Atendendo às recomendações do Estatuto da Criança e do Adolescente (ECA), a Bahia dá passos importantes na descentralização do atendimento socioeducativo. Por meio de convênios que somam R$ 4,8 milhões, já são sete novas unidades de execução de semiliberdade no estado voltadas aos adolescentes em situação de conflito com a lei.
A prioridade é instalar unidades de forma regionalizada para facilitar o processo de ressocialização dos jovens que cometeram atos infracionais e estão cumprindo medida socioeducativa determinada pela Justiça. Até o final do mês outras três unidades de semiliberdade serão implantadas, o que representa a abertura de 120 novas vagas para adolescentes da capital e do interior.
“Estamos criando oportunidades para que os jovens se recuperem perto das suas comunidades e voltem para o seio das suas famílias”, afirmou o secretário estadual de Desenvolvimento Social e Combate à Pobreza, Valmir Assunção, durante a inauguração da unidade de Barreiras, região oeste, na última sexta-feira (5).
O secretário disse que o esforço na criação das novas unidades é reflexo do trabalho de fortalecimento da Fundação da Criança e do Adolescente (Fundac), órgão estadual responsável pela coordenação do atendimento socioeducativo. “Em 2006, apenas uma unidade funcionava no interior”, observou.
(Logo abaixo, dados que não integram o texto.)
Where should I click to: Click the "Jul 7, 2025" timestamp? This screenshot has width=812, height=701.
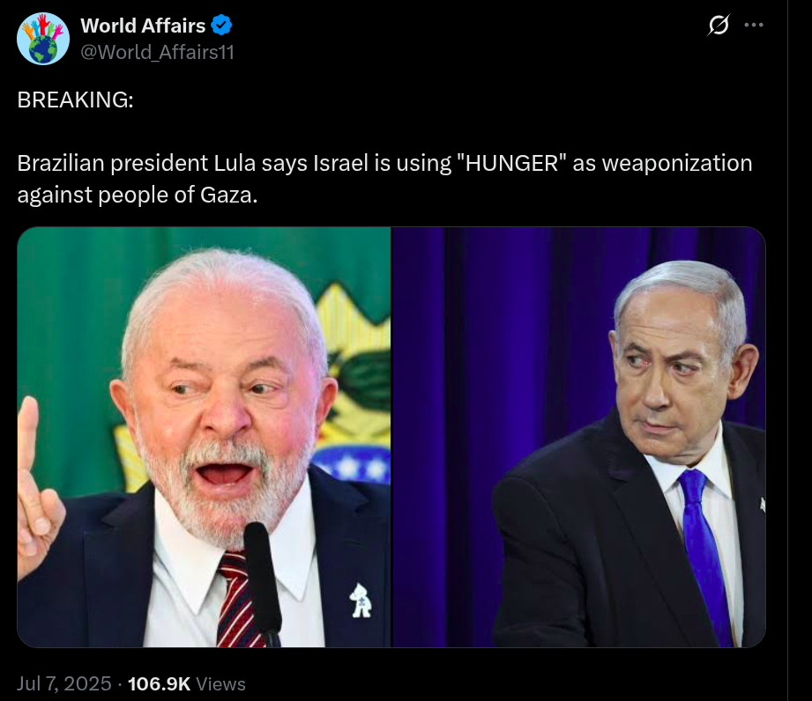tap(64, 683)
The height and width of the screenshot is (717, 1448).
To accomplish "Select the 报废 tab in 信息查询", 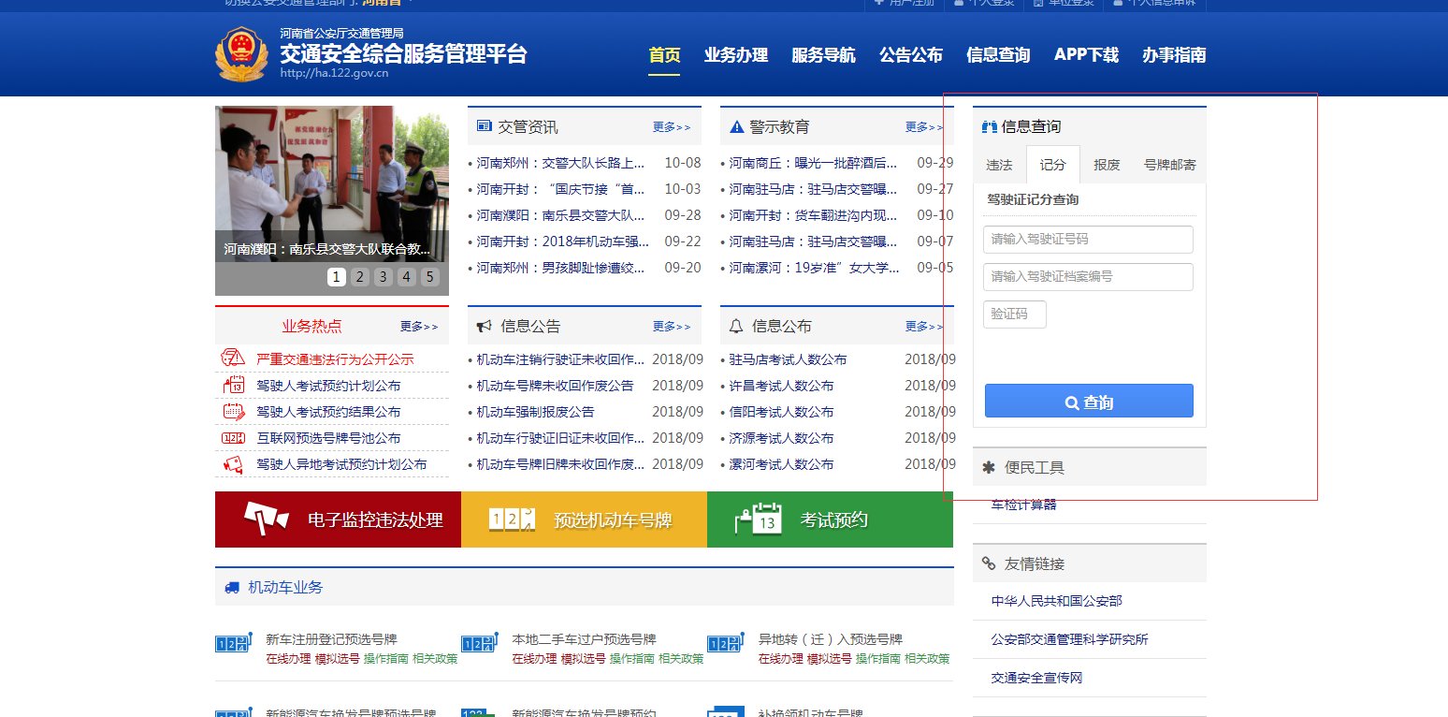I will tap(1107, 165).
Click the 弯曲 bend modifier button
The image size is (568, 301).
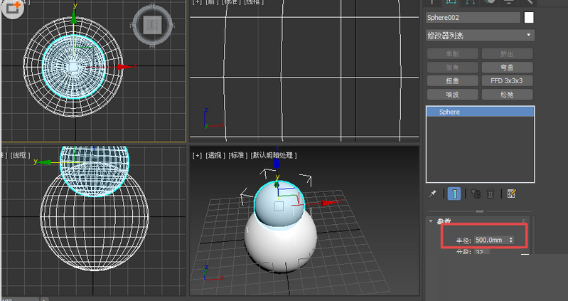coord(507,67)
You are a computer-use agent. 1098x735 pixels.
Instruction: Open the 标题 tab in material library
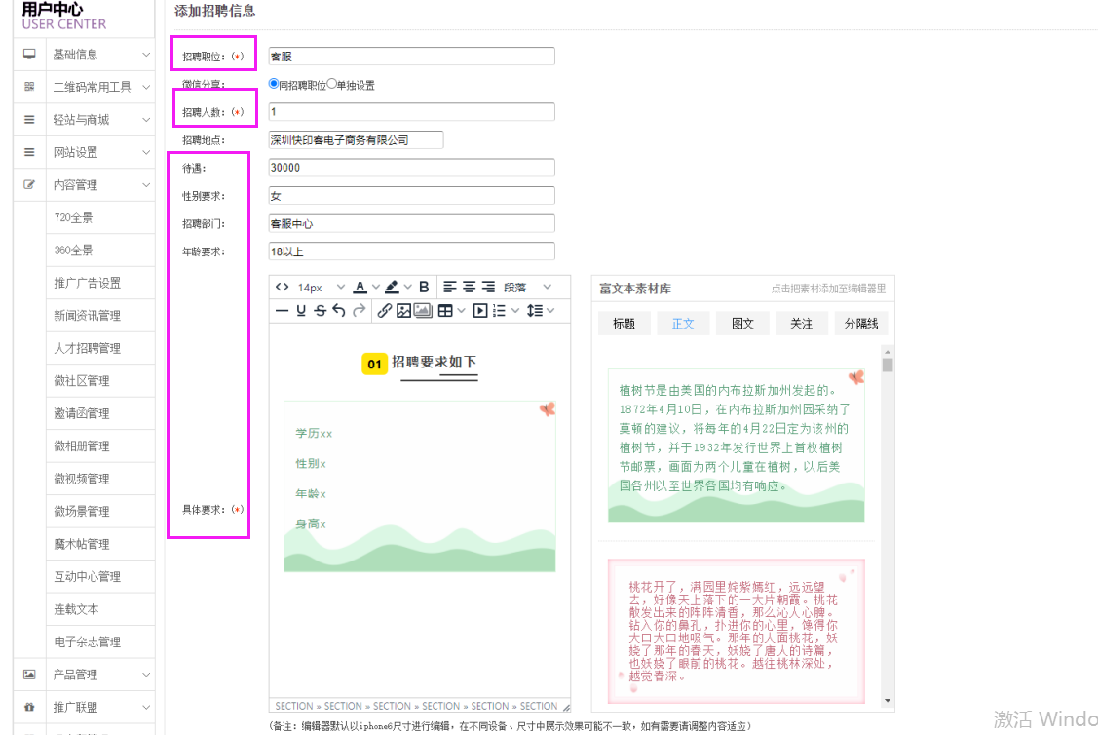pyautogui.click(x=624, y=324)
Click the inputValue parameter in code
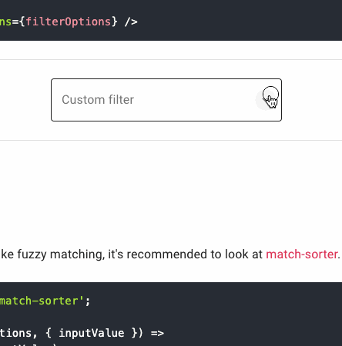Viewport: 342px width, 346px height. tap(92, 333)
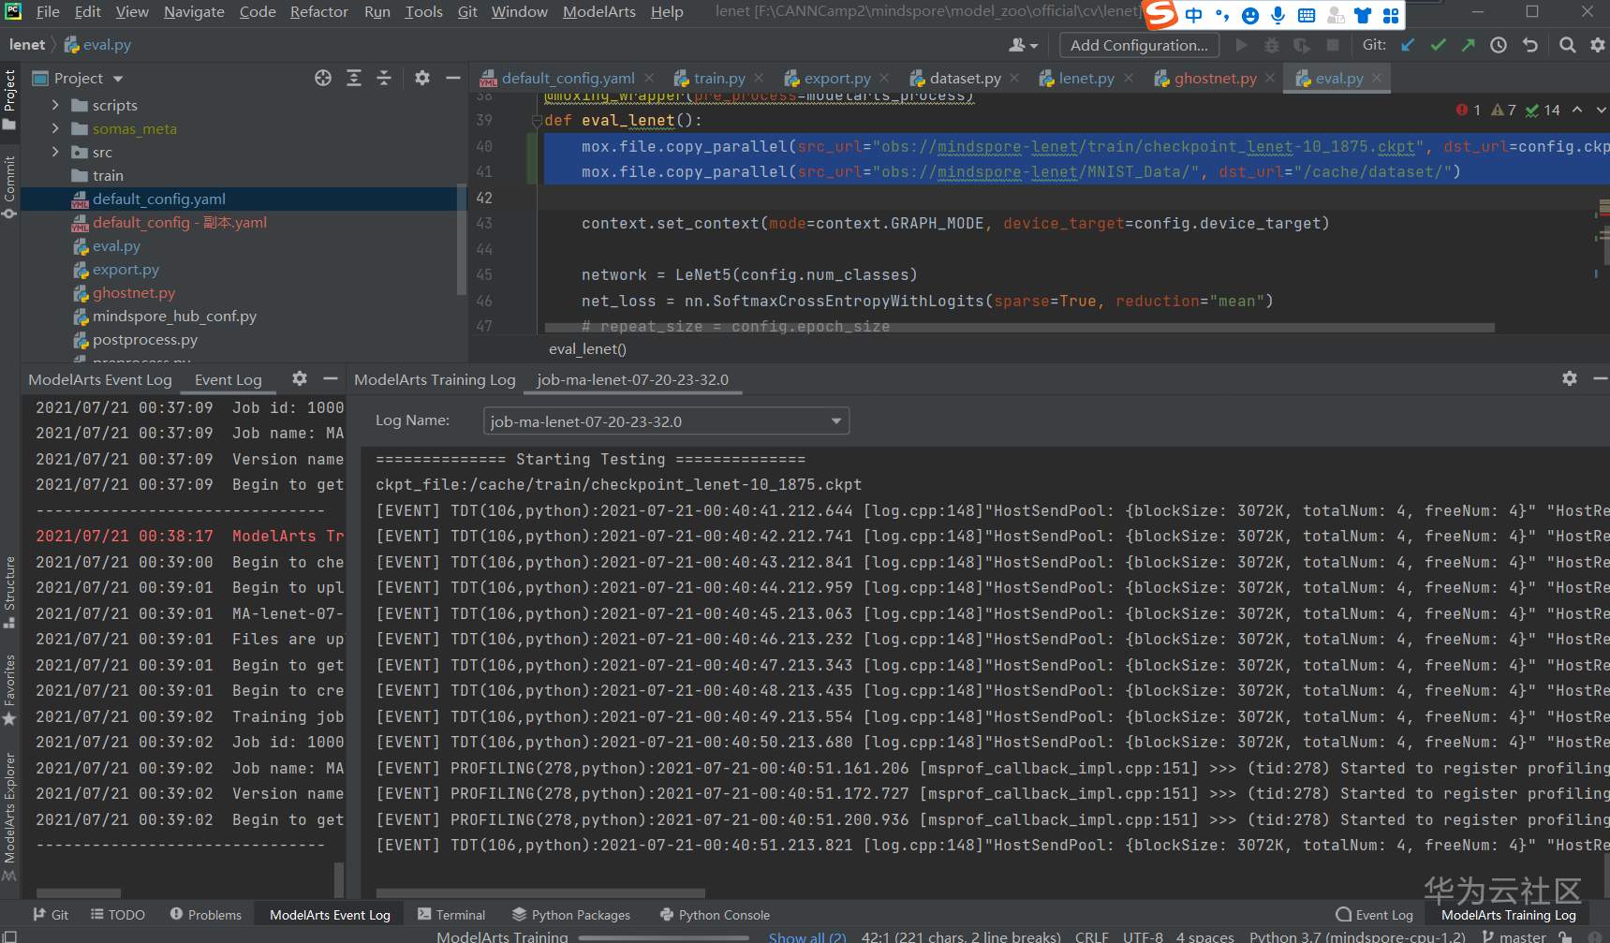
Task: Click the Git commit checkmark icon
Action: tap(1438, 45)
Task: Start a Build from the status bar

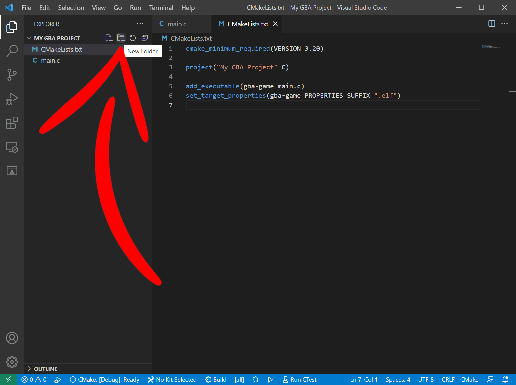Action: pos(216,379)

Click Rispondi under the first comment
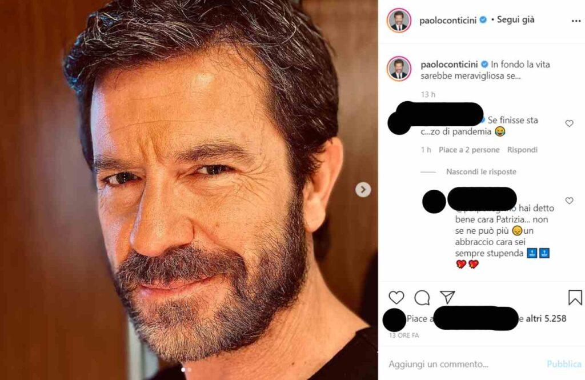click(x=522, y=150)

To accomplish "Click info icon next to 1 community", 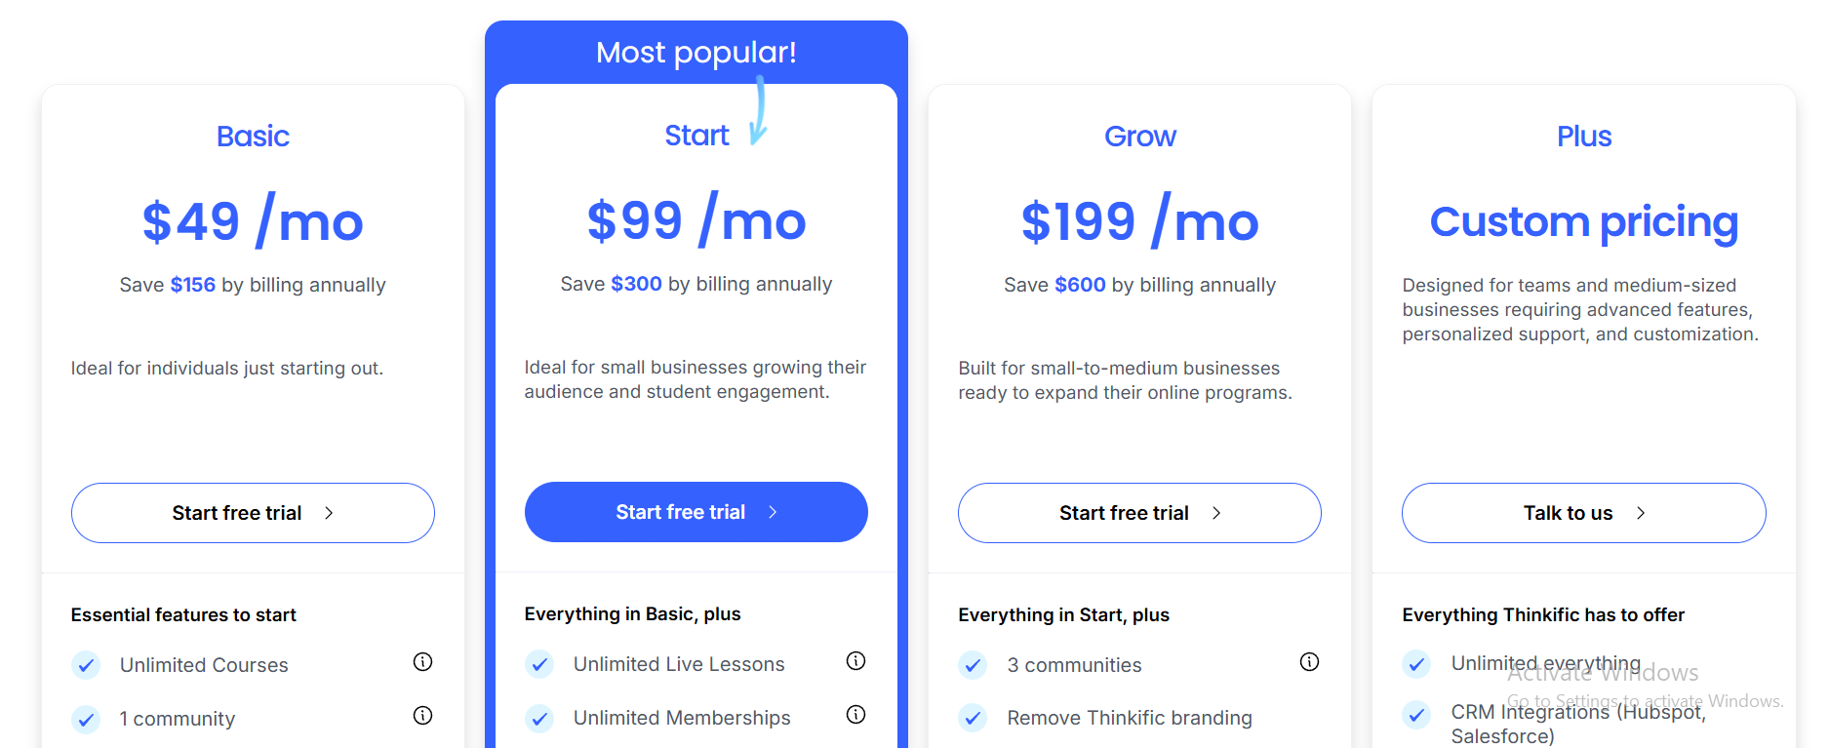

Segundo ele, até então, por falta de espaços adequados, os jovens eram enviados para cumprimento de medida de internação em Salvador e Feira de Santana.
Em Barreiras, o serviço é executado pelo Centro de Defesa da Criança e do Adolescente (CDCA), instituição que há 17 anos atua no município com ações voltadas à inclusão social do público infanto-juvenil. Os jovens têm acompanhamento psicológico, assistência social e atividades pedagógicas.
“A participação das famílias será fundamental. Com essa parceria, vamos fazer um atendimento de qualidade”, destacou o presidente do CDCA, Danilo Grindatto.